What you will do :: In the records below, find the line with "Web Design (62, 146)" and the line with "google drive unlimited 2020 (146, 1576)"; return exactly those lines and every line between them.

[Stored records]
================================

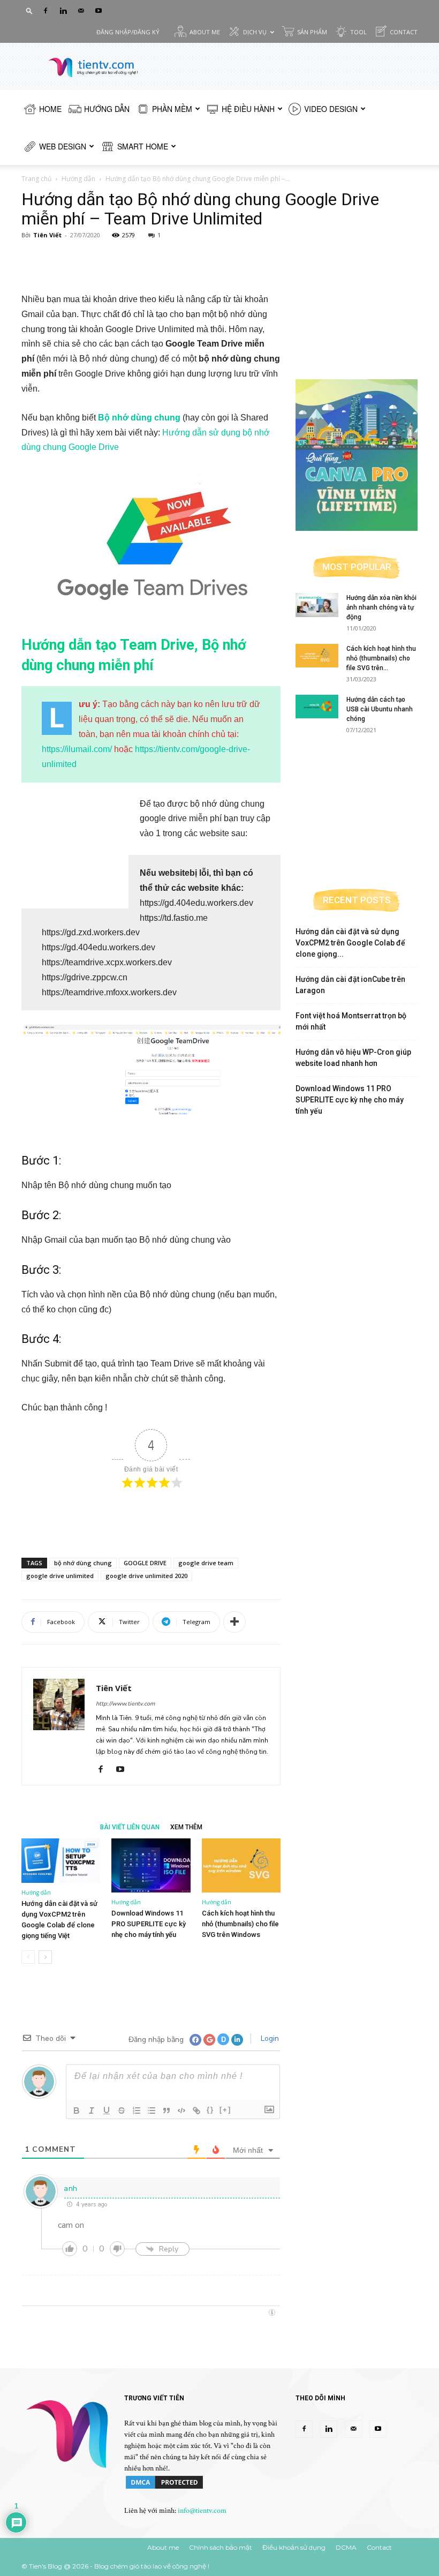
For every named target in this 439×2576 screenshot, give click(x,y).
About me (205, 32)
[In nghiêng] (91, 2110)
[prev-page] (28, 1957)
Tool (358, 32)
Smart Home (142, 146)
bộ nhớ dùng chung (83, 1563)
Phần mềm (172, 108)
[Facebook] (45, 10)
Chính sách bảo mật (220, 2547)
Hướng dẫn (107, 108)
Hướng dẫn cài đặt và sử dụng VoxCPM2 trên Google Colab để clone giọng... (350, 942)
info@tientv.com (202, 2510)
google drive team (205, 1563)
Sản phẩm (312, 32)
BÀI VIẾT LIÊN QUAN (130, 1826)
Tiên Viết (47, 235)
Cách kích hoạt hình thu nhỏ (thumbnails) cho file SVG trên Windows (240, 1924)
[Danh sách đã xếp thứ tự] (136, 2110)
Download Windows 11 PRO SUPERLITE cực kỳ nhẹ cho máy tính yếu (148, 1924)
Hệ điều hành (248, 108)
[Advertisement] (151, 265)
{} (210, 2110)
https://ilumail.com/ (77, 749)
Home (50, 108)
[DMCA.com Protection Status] (164, 2488)
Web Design (62, 146)
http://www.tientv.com (125, 1704)
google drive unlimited (60, 1576)
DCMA (346, 2547)
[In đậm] (76, 2110)
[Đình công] (121, 2110)
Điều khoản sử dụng (294, 2547)
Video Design (331, 108)
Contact (404, 32)
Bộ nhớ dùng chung (139, 417)
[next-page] (45, 1957)
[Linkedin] (63, 10)
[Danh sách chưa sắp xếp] (151, 2110)
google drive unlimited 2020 (146, 1576)
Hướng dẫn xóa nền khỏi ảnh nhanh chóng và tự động (381, 607)
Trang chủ (36, 178)
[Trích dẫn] (166, 2110)
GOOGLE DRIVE (145, 1563)
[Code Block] (181, 2110)
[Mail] (81, 10)
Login (269, 2038)
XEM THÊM (186, 1826)
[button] (29, 10)
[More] (234, 1622)
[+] (225, 2110)
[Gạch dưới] (106, 2110)
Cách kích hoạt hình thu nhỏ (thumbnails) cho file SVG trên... (381, 658)
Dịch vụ (255, 32)
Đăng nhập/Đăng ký (128, 32)
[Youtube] (98, 10)
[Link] (196, 2110)
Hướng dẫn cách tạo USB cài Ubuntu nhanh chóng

================================

Output of the task ::
Web Design (62, 146)
http://www.tientv.com (125, 1704)
google drive unlimited (60, 1576)
DCMA (346, 2547)
[In đậm] (76, 2110)
[Đình công] (121, 2110)
Điều khoản sử dụng (294, 2547)
Video Design (331, 108)
Contact (404, 32)
Bộ nhớ dùng chung (139, 417)
[next-page] (45, 1957)
[Linkedin] (63, 10)
[Danh sách chưa sắp xếp] (151, 2110)
google drive unlimited 2020 (146, 1576)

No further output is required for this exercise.